ランナーの目標フェリチン値:多くのスポーツ医学医師はフェリチンを30-50ng/mL以上に維持することを推奨し、最適パフォーマンスは50ng/mL以上でよく見られます。一般集団の「正常」範囲(12-150ng/mL)は持久力アスリートにとって最適な値を反映していない場合があります。

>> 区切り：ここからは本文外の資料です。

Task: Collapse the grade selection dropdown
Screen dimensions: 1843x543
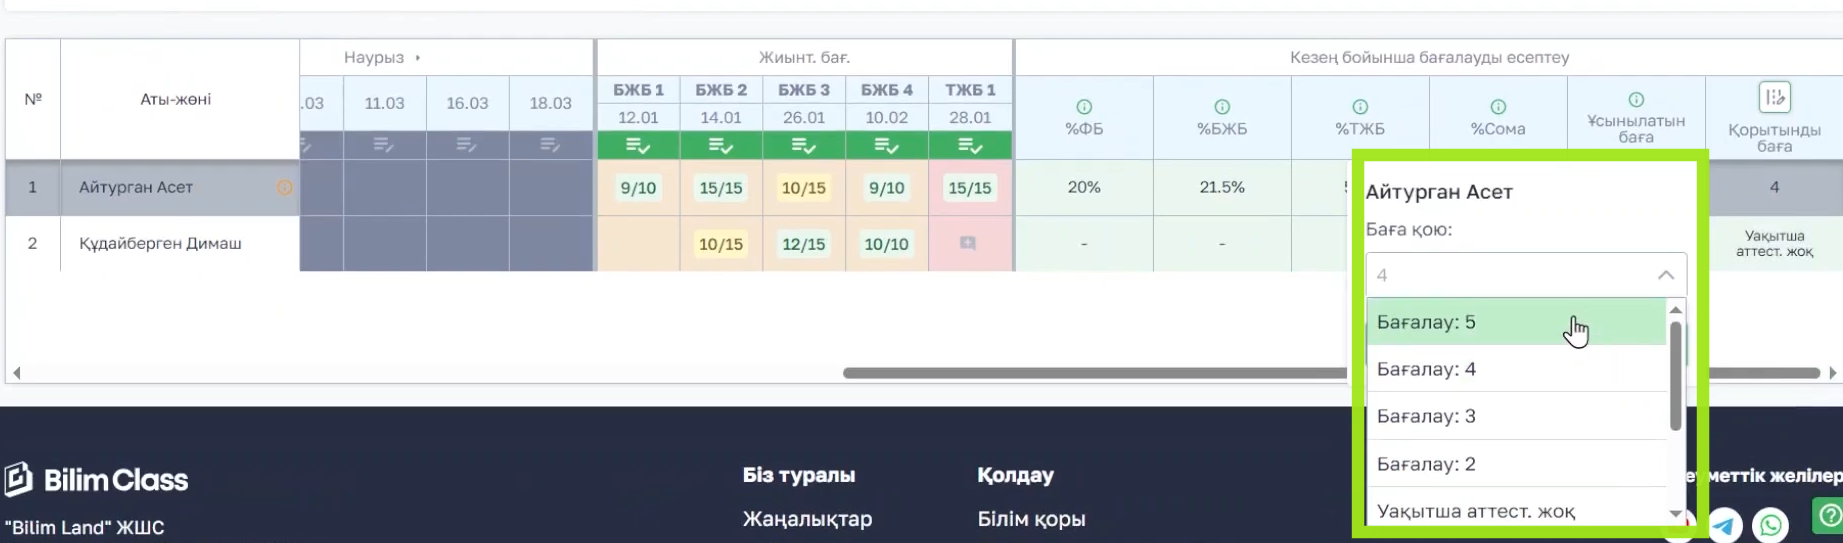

サプリメントが必要な場合は、ビタミンCと一緒に(吸収を促進)、コーヒー、お茶、カルシウムから離して(吸収を阻害)摂取します。一般的な摂取量:元素鉄65-100mgを隔日(毎日の投与はヘプシジンを誘発し、最大24時間吸収をブロックする可能性)。

ビタミンD

ビタミンDは技術的にはビタミンではなくホルモンで、骨の健康、免疫機能、筋パフォーマンスに重要な役割を果たします。世界中で最も一般的な欠乏の1つで、ランナーも例外ではありません — 特に北部の緯度や主に室内でトレーニングする場合。

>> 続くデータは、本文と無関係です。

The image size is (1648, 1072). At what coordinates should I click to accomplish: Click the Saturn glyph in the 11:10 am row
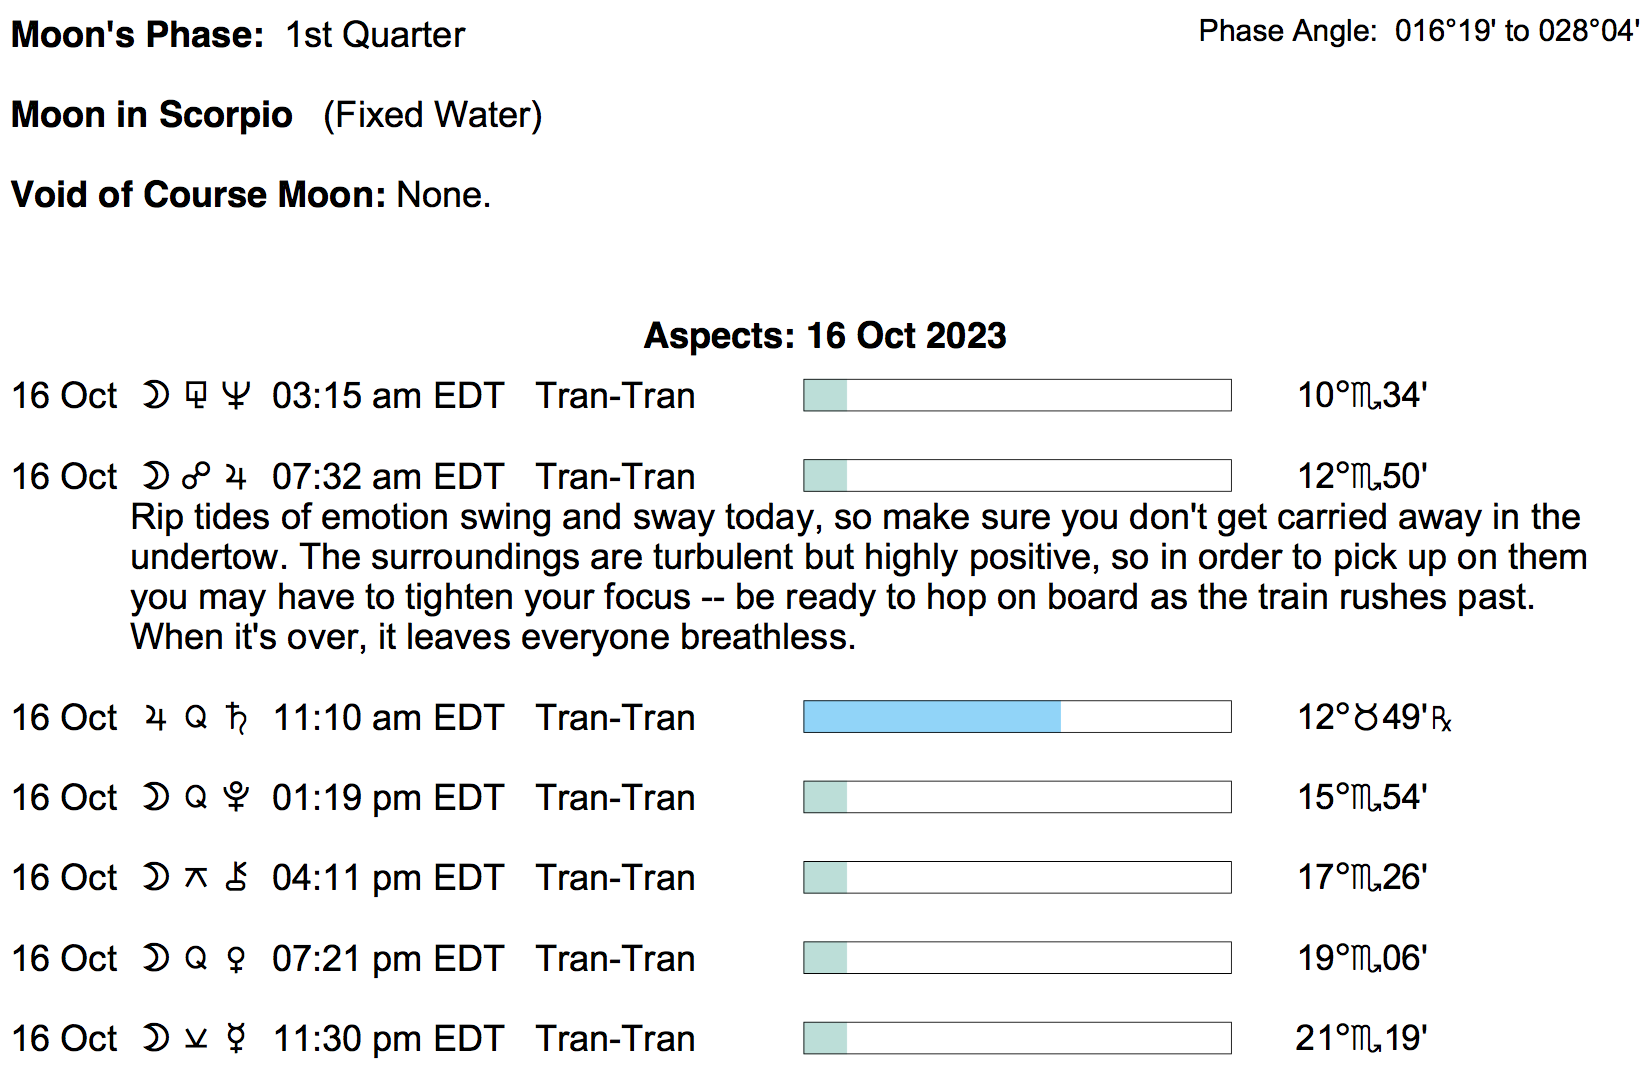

研究では、ビタミンD欠乏(<30ng/mL)が疲労骨折リスクの増加、筋機能の低下、上気道感染への罹患率の増加、ケガからの回復遅延と関連付けられています。年間を通じてトレーニングするランナーにとって、十分なビタミンDの維持は不可欠です。

ランナーにとっての主なメリット

  • 骨の健康:ビタミンDはカルシウム吸収に不可欠 — 欠乏は疲労骨折リスクを著しく増加させる。
  • 免疫機能:十分なビタミンDは、ハードなトレーニングブロック中にピークを迎える上気道感染の発生率を低下させる。
  • 筋機能:ビタミンD受容体は骨格筋に存在。欠乏は筋力低下とケガリスク増加に関連。
  • リカバリー:十分なビタミンDレベルは筋損傷からのより速い回復をサポートし、運動誘発性の炎症を軽減する可能性。

検査が不可欠です。25-ヒドロキシビタミンD(25(OH)D)の血液検査を依頼しましょう。目標値:アスリートで40-60ng/mL(100-150nmol/L)。30ng/mL未満は不十分、20ng/mL未満は欠乏と見なされます。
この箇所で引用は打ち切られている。